TEXT PROVIDED:
-=-=-=-=-

How can we tell if what we do is helping? Are we really stopping IS incidents from occurring? The active process found with business continuity management frameworks developed by Herbane, Elliott, and Swartz (2004) work great for establishing an IS and IT continuity effort (from herein IS will include the technological and embedded resources found within IT). Business continuity management is far removed but not exclusively separated from its roots in disaster recovery planning, joining multiple practices from “risk, crisis and supply chain management” (Herbane et al., 2004).
Disaster recovery means recovering from a lost event. Herbane asserts that “This is broadened in business continuity management to include the identification and avoidance of potentially damaging incidents that would have a severe business impact”. Additionally, it proposes convenient trappings for executives concerned with recent business consequences that don’t necessarily involve strict security concerns.
Continuity management encompasses a broad range of business operations, but it’s reasoned here that proactive work in the IS perspective could easily foster an evolution and help support the role of IT resources. Each business in the world will have its own methodology for implementing IS continuity management in order to avoid the possibility of negative incidents. Context will always play a big factor here. The following article will discuss some of the technical and social dynamics which minimize such impacts. Technical factors include plans and alternative arrangements that enhance organizational alertness and preparedness. Embedding continuity practices in the organization refers to social factors such as the commitment of the personnel and policies set forth by management.

-=-=-=-=-

RAW DATA:
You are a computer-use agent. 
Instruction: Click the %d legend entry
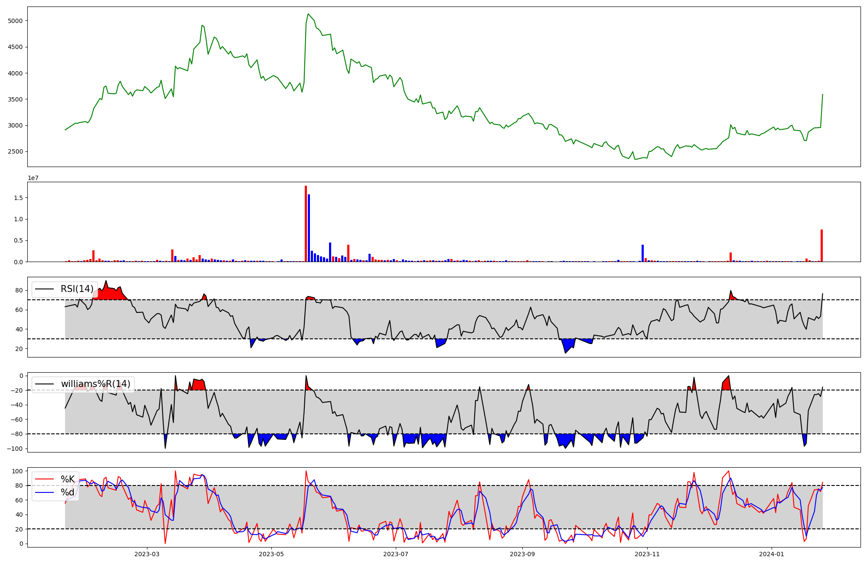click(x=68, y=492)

-=-=-=-=-

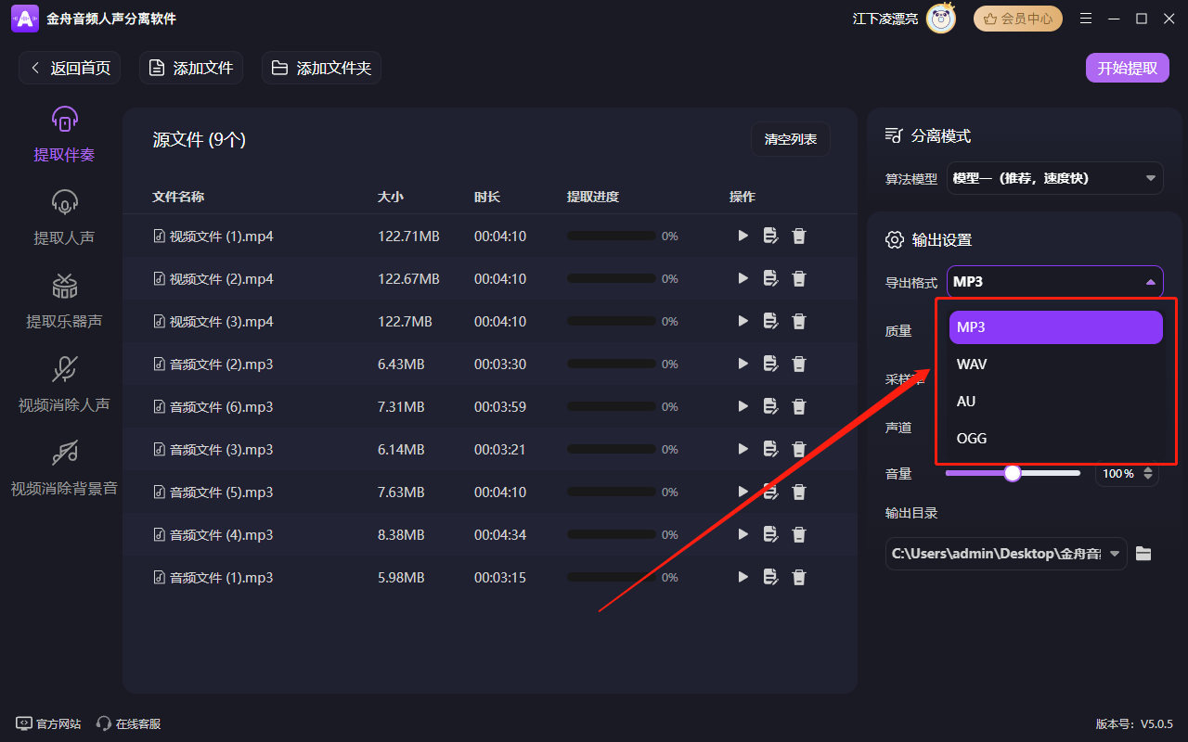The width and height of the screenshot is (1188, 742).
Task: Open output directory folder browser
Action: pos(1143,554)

-=-=-=-=-

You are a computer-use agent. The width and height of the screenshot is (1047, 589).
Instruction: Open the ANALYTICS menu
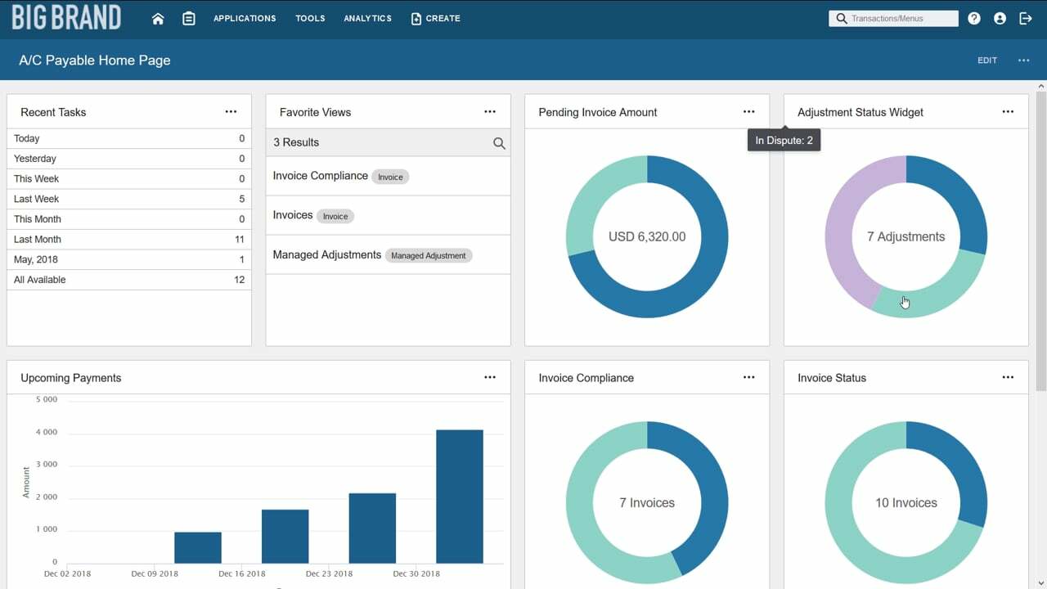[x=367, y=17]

-=-=-=-=-

WRITTEN TASK A:
Answer these questions using the passage on business continuity management:
(i) Who developed the business continuity management frameworks that the passage cites?
(ii) What does disaster recovery mean, according to the passage?
(iii) What do social factors refer to when continuity practices are embedded in the organization?
WRITTEN TASK B:
Continue the passage on IS continuity management from the point where it ends.

TASK RESULT A:
(i) Herbane, Elliott, and Swartz (2004).
(ii) It means recovering from a lost event.
(iii) They refer to the commitment of the personnel and the policies set forth by management.

TASK RESULT B:
A Brief Literature Review
The ability to successfully transmit and receive data is indicative of a strong organizational IS management team (Mithas et al., 2011). However, IS research has a tendency to assume that business operations encounter more than the feel-good scenarios seen so often in research. Simply put, contemporary research is built around reliable and infallible information systems, but reality tells a different story. As past research has revealed, information availability and the related continuity of information systems, is upheld by those in charge of information security (Von Solms & Von Solms, 2004), although IS cases can happen without reasons dictated by security. Many IS studies tend to focus on financial security (Benaroch, Lichtenstein, & Robinson, 2006), IS projects (Barki, Rivard, & Talbot, 2001), outsourcing (Bahli & Rivard, 2003) and security (Straub & Welke, 1998). Technology has a penchant for failing and its opportunity to do so is known (Sherer & Alter, 2004), however pertinent details are described elsewhere, leaving IS management without much help.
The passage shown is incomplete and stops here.